French online privacy watchdogs fined Google and Shein nearly €500 million on Thursday for failing to properly inform internet users about advertising cookies – the tools that track online activity for targeted advertising.
The American company Google and its Irish subsiduary were fined €325 million. Shein, through its Irish arm Infinite Styles Services Co Limited, was fined €150 million.
The National Commission for Information Technology and Civil Liberties (CNIL) said both companies flouted their duty to get the free and informed consent of internet users before placing advertising cookies.
Google was fined for the third time in five years. CNIL inspectors criticised the company and its Irish unit for what they described as repeated negligence.
"The panel finally considered that the companies had been negligent, given that they had previously been sanctioned by the CNIL on two occasions, in 2020 and 2021, for breaches relating to trackers," said CNIL.
Those earlier fines totalled €250 million. CNIL had initially sought a €525 million penalty for the latest violations.
'Cookie wall'
Investigators examined Google’s use of a so-called cookie wall when creating a Google account. This practice makes access conditional on accepting cookies. CNIL said it is not illegal in Google’s case but requires informed user consent, which was not provided.
Google was also accused of inserting advertising banners between emails in its Gmail service for users who enabled "smart features".
CNIL said this affected 53 million people in France. The regulator said the ads "constitute direct marketing" under European case law and should have required prior approval.

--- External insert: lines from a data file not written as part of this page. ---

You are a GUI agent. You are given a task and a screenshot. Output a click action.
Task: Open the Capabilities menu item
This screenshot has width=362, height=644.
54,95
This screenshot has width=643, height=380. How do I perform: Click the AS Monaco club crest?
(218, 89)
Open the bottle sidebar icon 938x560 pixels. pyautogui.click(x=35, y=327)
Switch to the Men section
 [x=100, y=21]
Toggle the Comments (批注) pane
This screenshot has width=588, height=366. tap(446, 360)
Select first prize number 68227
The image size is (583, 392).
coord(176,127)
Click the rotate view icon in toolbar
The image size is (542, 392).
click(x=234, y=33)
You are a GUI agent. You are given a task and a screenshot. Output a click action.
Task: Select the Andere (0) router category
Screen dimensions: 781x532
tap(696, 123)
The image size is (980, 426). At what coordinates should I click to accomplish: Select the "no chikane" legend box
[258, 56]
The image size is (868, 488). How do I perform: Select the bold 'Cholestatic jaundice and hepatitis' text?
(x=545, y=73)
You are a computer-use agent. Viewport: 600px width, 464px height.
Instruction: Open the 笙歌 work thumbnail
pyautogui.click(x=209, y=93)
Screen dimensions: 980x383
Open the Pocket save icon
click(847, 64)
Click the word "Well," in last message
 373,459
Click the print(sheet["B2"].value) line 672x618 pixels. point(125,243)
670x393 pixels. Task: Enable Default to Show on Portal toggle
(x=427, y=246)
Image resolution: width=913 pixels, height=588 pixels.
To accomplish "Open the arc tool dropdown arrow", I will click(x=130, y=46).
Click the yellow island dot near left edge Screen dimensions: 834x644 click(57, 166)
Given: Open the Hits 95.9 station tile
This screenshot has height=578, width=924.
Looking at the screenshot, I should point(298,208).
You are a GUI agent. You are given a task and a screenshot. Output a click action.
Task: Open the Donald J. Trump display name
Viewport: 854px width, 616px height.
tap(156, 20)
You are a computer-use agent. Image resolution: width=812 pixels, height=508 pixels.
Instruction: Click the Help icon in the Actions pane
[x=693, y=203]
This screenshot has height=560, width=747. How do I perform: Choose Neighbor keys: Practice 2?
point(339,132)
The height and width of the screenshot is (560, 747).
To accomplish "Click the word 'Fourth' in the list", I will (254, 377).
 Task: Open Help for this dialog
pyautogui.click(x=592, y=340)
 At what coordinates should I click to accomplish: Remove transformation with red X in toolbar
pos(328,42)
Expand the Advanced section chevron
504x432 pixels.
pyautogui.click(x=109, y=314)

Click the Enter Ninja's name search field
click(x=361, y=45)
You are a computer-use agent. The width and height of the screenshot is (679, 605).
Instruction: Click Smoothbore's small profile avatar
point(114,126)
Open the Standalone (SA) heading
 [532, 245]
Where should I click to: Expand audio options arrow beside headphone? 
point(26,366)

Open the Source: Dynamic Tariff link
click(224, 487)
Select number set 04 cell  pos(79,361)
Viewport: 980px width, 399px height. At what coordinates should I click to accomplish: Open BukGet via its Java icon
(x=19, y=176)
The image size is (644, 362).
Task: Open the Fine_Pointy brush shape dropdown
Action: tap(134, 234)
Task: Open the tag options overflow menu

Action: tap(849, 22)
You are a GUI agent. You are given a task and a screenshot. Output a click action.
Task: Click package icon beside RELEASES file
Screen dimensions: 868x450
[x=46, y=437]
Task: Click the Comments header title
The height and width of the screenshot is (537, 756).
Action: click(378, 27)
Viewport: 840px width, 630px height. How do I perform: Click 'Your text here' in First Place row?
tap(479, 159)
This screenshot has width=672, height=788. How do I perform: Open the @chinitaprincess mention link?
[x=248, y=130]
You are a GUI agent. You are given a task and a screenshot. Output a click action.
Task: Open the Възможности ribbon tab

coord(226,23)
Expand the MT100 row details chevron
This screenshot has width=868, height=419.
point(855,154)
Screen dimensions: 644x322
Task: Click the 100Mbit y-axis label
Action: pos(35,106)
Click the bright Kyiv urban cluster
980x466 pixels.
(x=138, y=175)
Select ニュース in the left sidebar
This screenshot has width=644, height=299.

Google and its Irish subsidiary were given six months to comply. If not, both face daily fines of €100,000.
Sanction for Shein
Shein said it would appeal to France’s Council of State and to the Court of Justice of the European Union.
The company told French news agency AFP that the penalty was "totally disproportionate given the nature of the alleged grievances". Shein also argued that it had been working to comply with the law.
CNIL said Shein placed advertising cookies on users’ devices as soon as they landed on the site shein.com, even before interacting with the cookie banner. The regulator also faulted Shein for using banners that gave incomplete information.
"The first banner had three buttons labelled 'Cookie settings', 'Reject all' and 'Accept' but did not contain any information about the advertising purpose of cookies," CNIL said.
"A second pop-up window, containing only a button to accept cookies, did not provide any information about their purpose either."
CNIL said it was also too difficult for Shein users to withdraw consent. If they tried, new cookies were still placed and existing ones continued to be read.